--- START ---

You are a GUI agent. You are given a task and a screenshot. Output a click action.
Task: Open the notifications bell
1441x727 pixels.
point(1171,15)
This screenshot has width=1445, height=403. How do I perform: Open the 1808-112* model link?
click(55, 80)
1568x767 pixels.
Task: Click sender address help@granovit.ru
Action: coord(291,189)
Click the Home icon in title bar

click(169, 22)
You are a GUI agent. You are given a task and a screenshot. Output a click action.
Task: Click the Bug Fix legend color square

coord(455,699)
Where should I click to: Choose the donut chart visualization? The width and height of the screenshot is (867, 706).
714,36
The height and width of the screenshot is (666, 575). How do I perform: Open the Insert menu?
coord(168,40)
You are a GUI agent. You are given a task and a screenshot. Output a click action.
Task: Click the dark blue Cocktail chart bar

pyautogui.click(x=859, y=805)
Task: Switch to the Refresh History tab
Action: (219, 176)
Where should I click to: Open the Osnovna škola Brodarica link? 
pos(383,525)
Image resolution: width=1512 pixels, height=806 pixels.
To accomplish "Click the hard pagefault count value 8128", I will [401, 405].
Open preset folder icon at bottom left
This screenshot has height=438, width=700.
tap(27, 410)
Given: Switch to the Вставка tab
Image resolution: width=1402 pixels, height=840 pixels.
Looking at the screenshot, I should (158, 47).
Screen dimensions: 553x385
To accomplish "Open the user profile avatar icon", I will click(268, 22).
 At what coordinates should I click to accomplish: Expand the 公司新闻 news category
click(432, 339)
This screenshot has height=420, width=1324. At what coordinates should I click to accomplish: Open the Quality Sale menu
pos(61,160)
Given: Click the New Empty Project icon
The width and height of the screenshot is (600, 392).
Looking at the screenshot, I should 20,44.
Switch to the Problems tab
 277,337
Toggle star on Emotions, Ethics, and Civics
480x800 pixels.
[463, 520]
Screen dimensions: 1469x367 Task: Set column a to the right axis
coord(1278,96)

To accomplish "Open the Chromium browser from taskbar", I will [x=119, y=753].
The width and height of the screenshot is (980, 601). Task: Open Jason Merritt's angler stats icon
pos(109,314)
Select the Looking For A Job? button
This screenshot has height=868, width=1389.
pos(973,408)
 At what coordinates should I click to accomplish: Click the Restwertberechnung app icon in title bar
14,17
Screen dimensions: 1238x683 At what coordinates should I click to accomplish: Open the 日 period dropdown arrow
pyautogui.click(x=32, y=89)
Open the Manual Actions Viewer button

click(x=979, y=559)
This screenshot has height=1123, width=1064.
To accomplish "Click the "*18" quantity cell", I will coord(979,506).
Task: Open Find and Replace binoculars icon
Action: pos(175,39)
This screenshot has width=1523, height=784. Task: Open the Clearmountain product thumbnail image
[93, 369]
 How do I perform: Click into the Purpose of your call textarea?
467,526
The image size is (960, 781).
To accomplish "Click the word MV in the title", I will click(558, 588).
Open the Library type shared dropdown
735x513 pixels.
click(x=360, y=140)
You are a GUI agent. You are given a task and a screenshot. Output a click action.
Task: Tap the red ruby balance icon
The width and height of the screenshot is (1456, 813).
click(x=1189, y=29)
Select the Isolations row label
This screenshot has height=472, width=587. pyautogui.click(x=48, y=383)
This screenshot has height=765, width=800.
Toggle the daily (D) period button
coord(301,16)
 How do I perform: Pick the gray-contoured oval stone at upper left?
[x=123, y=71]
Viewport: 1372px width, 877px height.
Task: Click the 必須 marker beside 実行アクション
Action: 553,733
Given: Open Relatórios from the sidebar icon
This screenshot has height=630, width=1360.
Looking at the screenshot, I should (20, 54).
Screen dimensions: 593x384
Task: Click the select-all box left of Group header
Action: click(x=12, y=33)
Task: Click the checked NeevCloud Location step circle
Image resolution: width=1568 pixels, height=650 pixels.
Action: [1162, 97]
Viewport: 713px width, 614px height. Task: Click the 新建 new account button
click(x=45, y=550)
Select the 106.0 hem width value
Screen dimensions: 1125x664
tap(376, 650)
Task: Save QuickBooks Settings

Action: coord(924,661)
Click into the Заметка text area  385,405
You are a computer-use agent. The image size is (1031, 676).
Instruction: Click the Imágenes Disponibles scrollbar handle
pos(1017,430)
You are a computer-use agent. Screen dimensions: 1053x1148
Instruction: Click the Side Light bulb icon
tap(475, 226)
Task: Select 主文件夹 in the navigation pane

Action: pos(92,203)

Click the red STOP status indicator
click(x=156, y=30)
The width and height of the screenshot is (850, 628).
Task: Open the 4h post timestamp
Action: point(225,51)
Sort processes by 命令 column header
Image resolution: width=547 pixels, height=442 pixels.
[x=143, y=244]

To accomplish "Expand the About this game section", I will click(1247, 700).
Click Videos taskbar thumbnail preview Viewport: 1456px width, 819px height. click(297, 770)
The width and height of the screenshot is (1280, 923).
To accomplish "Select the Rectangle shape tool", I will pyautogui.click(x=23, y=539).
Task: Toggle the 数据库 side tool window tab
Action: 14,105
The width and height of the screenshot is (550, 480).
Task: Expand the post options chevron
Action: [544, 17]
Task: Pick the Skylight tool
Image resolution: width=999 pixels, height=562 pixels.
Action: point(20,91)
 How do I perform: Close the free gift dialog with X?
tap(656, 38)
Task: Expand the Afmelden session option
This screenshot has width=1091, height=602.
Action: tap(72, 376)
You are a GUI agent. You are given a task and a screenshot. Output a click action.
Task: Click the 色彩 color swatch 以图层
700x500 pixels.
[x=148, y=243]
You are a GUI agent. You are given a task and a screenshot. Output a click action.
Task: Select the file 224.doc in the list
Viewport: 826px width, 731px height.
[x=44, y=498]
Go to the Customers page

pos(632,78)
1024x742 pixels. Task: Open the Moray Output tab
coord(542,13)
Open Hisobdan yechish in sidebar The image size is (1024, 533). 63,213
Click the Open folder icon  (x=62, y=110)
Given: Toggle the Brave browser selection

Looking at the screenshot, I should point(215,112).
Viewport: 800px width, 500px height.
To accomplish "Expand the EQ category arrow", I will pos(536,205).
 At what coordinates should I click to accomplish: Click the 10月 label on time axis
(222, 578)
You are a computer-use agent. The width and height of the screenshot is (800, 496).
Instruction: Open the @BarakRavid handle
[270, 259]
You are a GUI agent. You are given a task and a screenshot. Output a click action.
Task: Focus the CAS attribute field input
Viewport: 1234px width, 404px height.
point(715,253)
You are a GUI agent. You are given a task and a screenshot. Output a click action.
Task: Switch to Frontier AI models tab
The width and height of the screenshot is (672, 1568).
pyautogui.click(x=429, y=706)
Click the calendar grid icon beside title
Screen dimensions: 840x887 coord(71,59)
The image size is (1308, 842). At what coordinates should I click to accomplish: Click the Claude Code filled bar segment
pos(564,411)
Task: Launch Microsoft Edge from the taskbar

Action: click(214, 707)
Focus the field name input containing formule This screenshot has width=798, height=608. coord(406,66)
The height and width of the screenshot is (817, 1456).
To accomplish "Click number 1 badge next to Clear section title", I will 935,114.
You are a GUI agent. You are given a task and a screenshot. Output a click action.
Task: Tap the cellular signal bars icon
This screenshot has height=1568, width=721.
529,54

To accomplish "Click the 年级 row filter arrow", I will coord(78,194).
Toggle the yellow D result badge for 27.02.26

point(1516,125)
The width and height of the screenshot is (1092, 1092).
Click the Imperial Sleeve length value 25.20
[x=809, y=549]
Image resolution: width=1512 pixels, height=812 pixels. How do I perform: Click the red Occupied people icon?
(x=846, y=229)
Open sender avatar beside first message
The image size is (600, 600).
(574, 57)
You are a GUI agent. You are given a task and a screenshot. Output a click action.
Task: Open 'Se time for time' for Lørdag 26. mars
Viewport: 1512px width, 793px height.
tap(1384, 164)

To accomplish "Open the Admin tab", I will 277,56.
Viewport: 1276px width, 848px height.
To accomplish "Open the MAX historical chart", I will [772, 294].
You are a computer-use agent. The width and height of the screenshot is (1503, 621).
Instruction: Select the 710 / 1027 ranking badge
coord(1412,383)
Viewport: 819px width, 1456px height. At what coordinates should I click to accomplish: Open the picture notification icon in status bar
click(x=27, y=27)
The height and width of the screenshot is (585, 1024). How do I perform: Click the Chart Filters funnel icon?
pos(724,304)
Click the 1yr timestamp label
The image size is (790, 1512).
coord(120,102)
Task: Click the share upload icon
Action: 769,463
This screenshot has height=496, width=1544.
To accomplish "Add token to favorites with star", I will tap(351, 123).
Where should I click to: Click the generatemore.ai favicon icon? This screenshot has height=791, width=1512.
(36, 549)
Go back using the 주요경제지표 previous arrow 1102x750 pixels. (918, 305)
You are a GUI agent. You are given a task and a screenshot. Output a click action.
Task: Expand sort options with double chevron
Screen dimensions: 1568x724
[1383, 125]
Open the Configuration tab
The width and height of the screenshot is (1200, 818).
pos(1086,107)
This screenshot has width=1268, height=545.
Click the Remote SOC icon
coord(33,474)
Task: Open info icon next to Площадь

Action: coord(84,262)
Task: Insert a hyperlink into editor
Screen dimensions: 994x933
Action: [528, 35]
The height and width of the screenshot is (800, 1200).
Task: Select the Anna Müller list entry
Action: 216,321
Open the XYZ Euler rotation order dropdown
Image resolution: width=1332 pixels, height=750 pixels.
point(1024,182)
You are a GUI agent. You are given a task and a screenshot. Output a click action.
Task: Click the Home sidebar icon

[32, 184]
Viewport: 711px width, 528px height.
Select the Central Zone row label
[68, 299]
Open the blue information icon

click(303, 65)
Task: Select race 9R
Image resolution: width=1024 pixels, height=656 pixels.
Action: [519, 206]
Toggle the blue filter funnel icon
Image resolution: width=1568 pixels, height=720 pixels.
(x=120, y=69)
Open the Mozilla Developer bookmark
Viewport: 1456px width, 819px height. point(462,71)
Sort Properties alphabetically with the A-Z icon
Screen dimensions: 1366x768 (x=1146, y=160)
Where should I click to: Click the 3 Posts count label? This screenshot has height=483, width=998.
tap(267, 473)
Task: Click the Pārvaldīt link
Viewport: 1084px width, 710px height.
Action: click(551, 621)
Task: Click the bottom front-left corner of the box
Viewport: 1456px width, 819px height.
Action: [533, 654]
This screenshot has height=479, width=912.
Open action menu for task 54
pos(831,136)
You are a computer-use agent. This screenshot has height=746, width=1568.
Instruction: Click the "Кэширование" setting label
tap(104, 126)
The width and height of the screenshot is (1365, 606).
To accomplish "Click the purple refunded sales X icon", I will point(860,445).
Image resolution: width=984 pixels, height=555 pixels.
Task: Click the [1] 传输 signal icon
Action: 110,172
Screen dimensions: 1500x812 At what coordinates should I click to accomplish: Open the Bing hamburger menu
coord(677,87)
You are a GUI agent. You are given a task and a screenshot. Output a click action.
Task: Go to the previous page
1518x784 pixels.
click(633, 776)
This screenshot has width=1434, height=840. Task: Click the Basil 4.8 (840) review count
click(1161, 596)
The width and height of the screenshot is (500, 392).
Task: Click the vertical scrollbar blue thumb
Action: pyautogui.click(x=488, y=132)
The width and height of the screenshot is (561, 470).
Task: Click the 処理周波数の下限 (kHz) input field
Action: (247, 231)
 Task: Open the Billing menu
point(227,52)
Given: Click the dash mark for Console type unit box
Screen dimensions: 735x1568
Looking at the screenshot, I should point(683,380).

--- END ---

The lines to copy are those above that contain "folder".

_Result of this exercise_
Open preset folder icon at bottom left
Click the Open folder icon  (x=62, y=110)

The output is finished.